Thomas Savings, distinguished professor of economics at Texas A&M, and one of the authors of the analysis, says a shrunken program would result in "higher income people who are no worse off -- tax reductions offset benefit reductions -- (and) lower earners who haven't lost anything. And you can have a reform that permanently fixes Social Security. I think that is important."
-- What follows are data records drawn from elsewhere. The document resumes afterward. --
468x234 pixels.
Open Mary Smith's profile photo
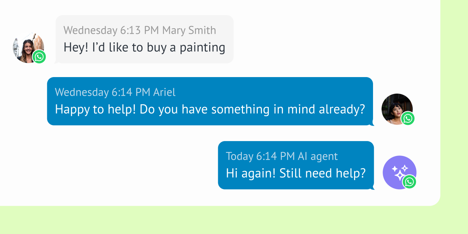click(x=27, y=46)
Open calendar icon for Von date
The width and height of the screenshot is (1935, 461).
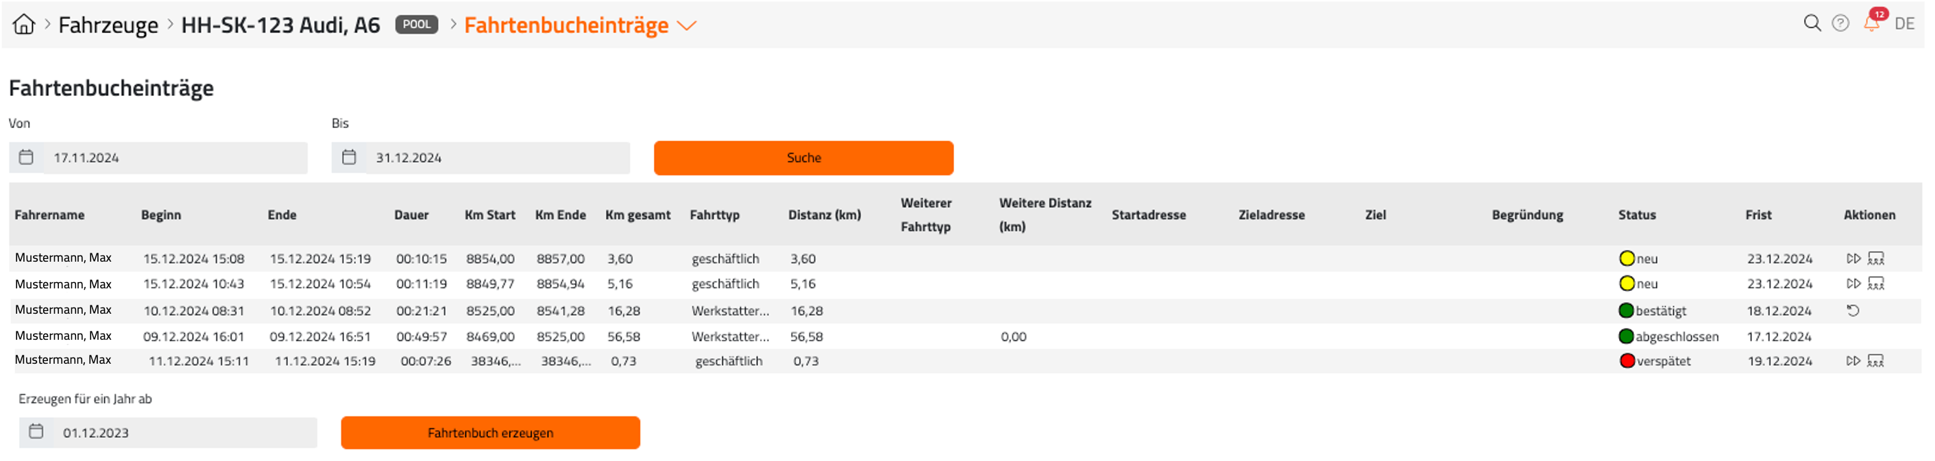tap(26, 158)
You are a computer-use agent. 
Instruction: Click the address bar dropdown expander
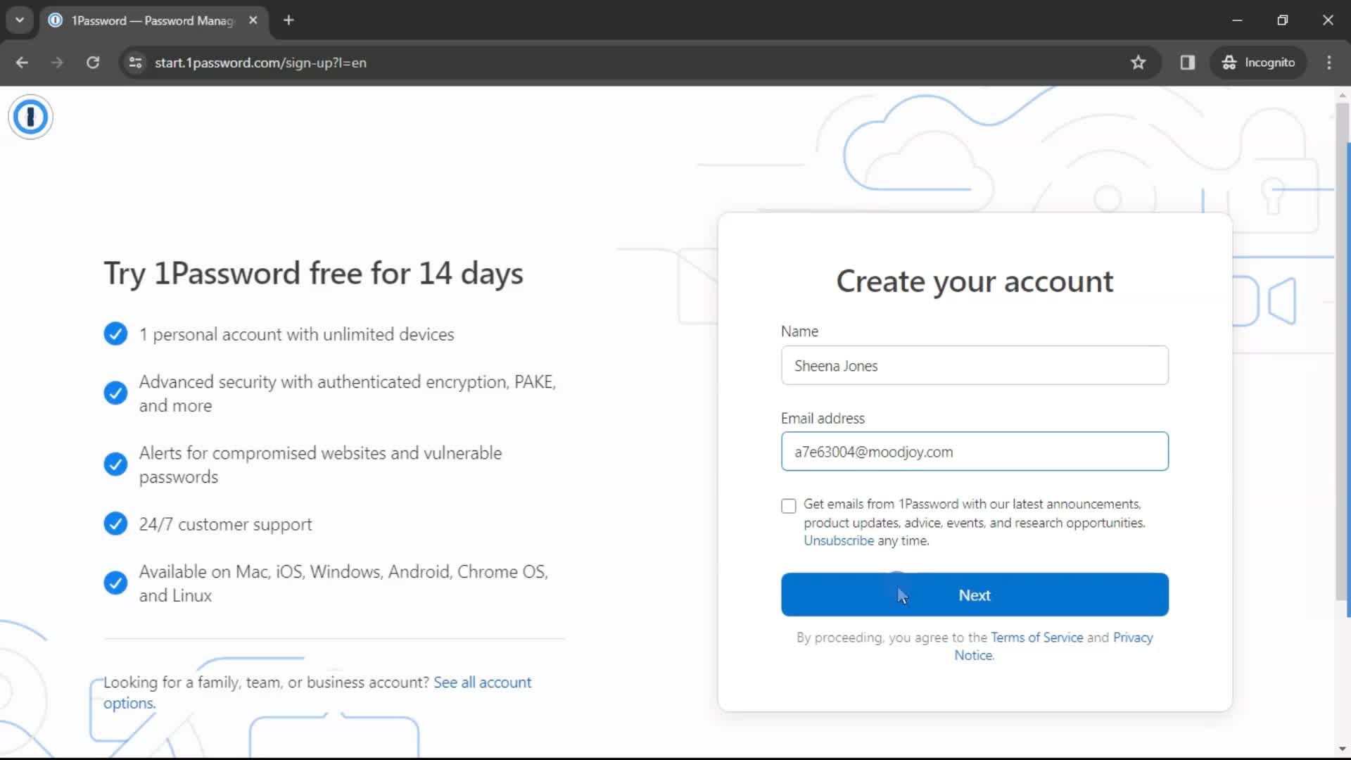pos(20,20)
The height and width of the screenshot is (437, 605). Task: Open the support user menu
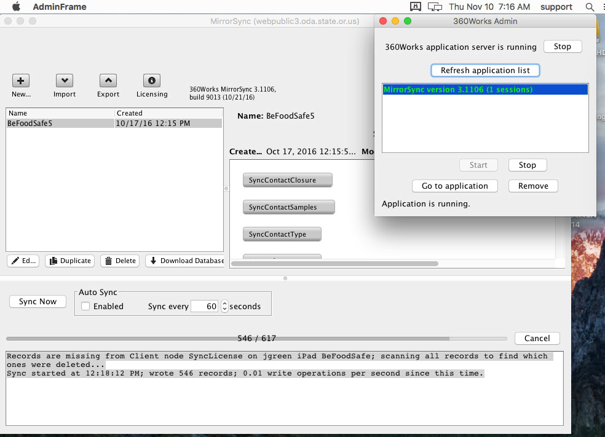pos(556,7)
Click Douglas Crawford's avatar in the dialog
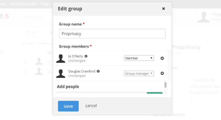 pyautogui.click(x=61, y=74)

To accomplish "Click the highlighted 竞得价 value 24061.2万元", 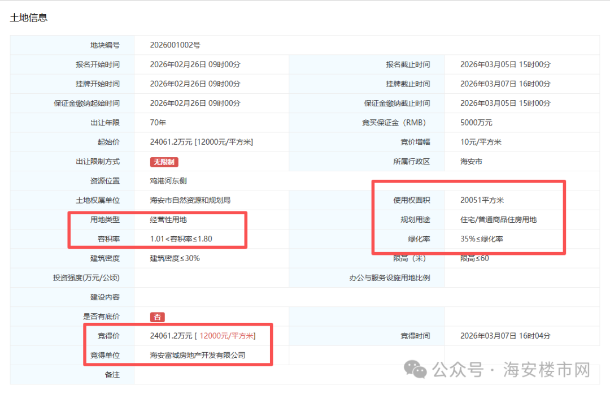I will [169, 335].
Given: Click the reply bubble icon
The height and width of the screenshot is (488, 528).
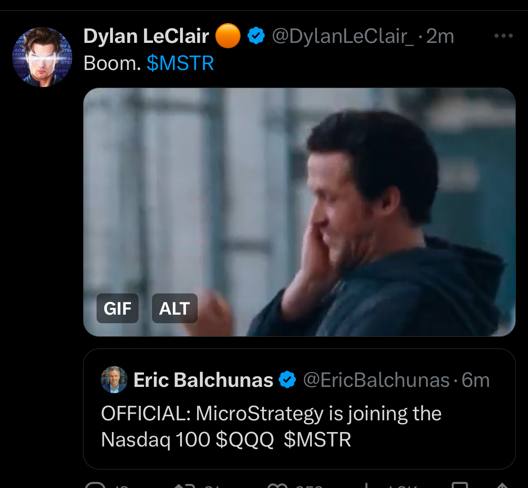Looking at the screenshot, I should pos(95,485).
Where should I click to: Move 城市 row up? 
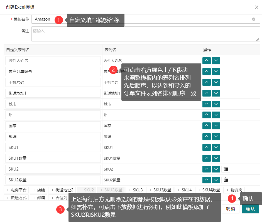(x=206, y=104)
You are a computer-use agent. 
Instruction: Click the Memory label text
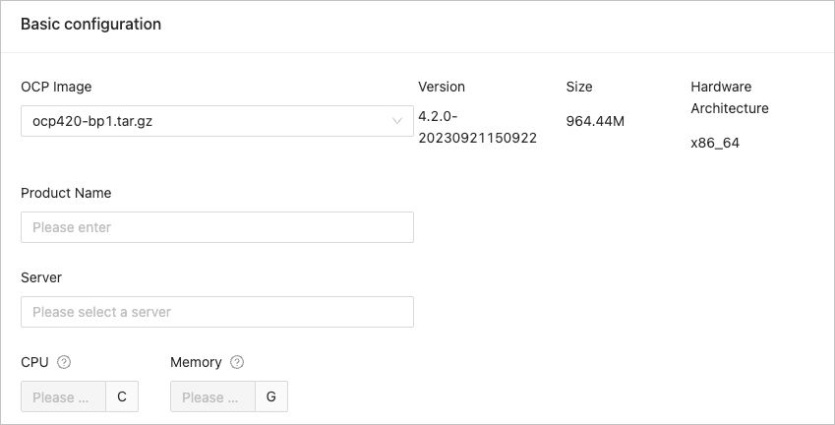(196, 362)
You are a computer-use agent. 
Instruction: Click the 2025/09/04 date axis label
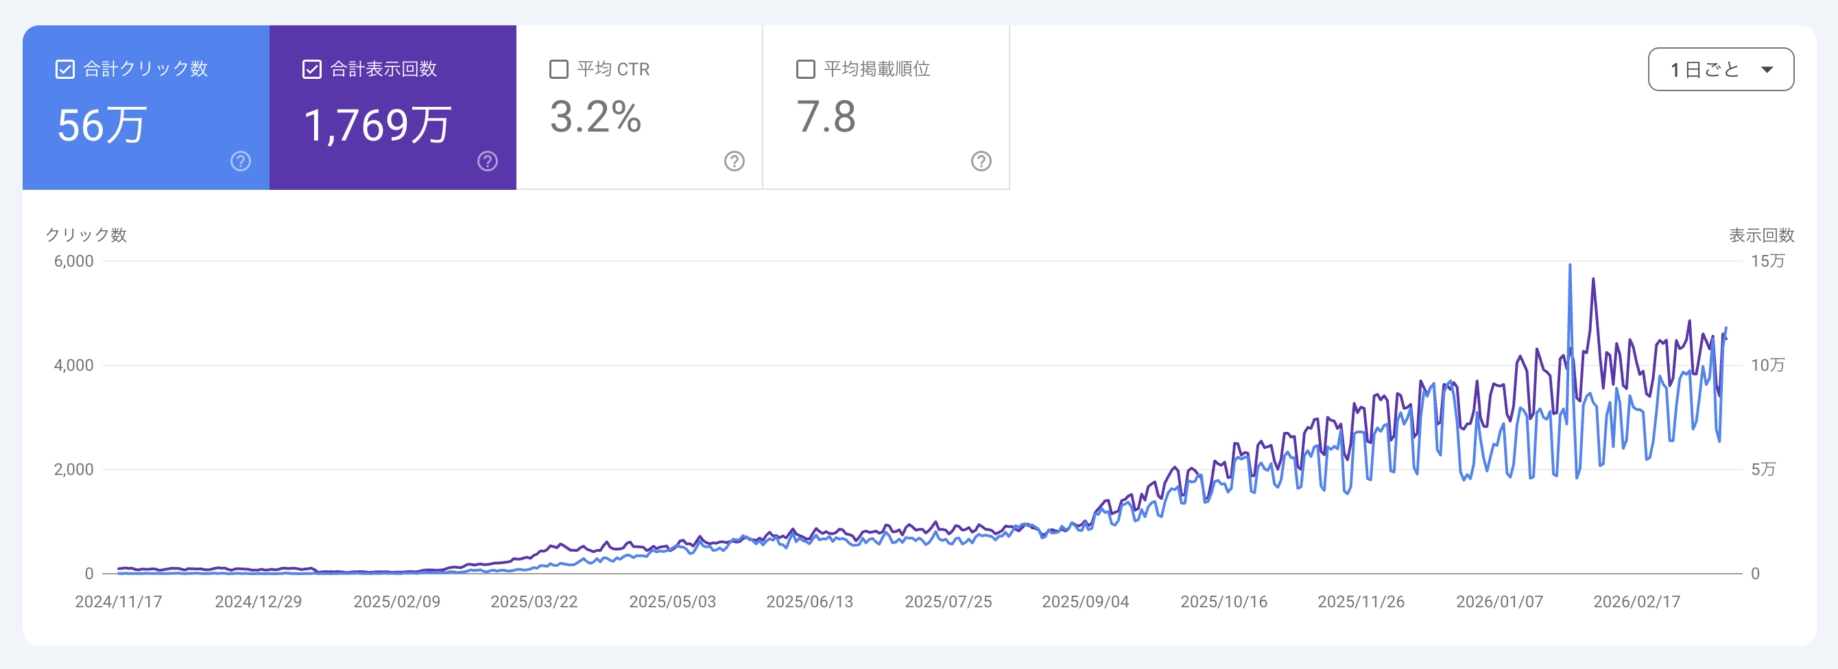coord(1085,602)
The analysis points out that a number of reform proposals made by both Democrats and Republicans are similar. The one on which they are basing their analysis was actually mentioned in the 2013 Social Security Trustees Report. It suggests that beginning with workers born later than 1957, the system create two new "bend points," starting at the 40th percentile of Social Security earnings. All workers with earnings above this point would receive lower benefits. This would affect the top 60 percent of earners. It doesn't affect low-income workers at all. The reform proposal also delays eligibility for full retirement age income by an additional two months every two years. This would affect workers born in 1961 and later.
Over a 75-year period, the reformed program's expenditures would be 25 percent smaller than they would be if Social Security were unchanged, the economists estimate. No one currently receiving Social Security or old enough to currently receive it would be affected. The benefit to younger workers is that they would pay less to support older workers and over time, the program's deficit would disappear.
Savings says that he teaches a class in public policy at Texas A&M where he explains this analysis to students, who often reject it, concluding that they will get lower benefits and that's bad. He tells them that they have it all wrong. If the program doesn't shrink over the next 45 years, he says, "You'll be living in smaller houses, driving cheaper cars and eating out less often than your parents because you have to support all the old people. This fixes that."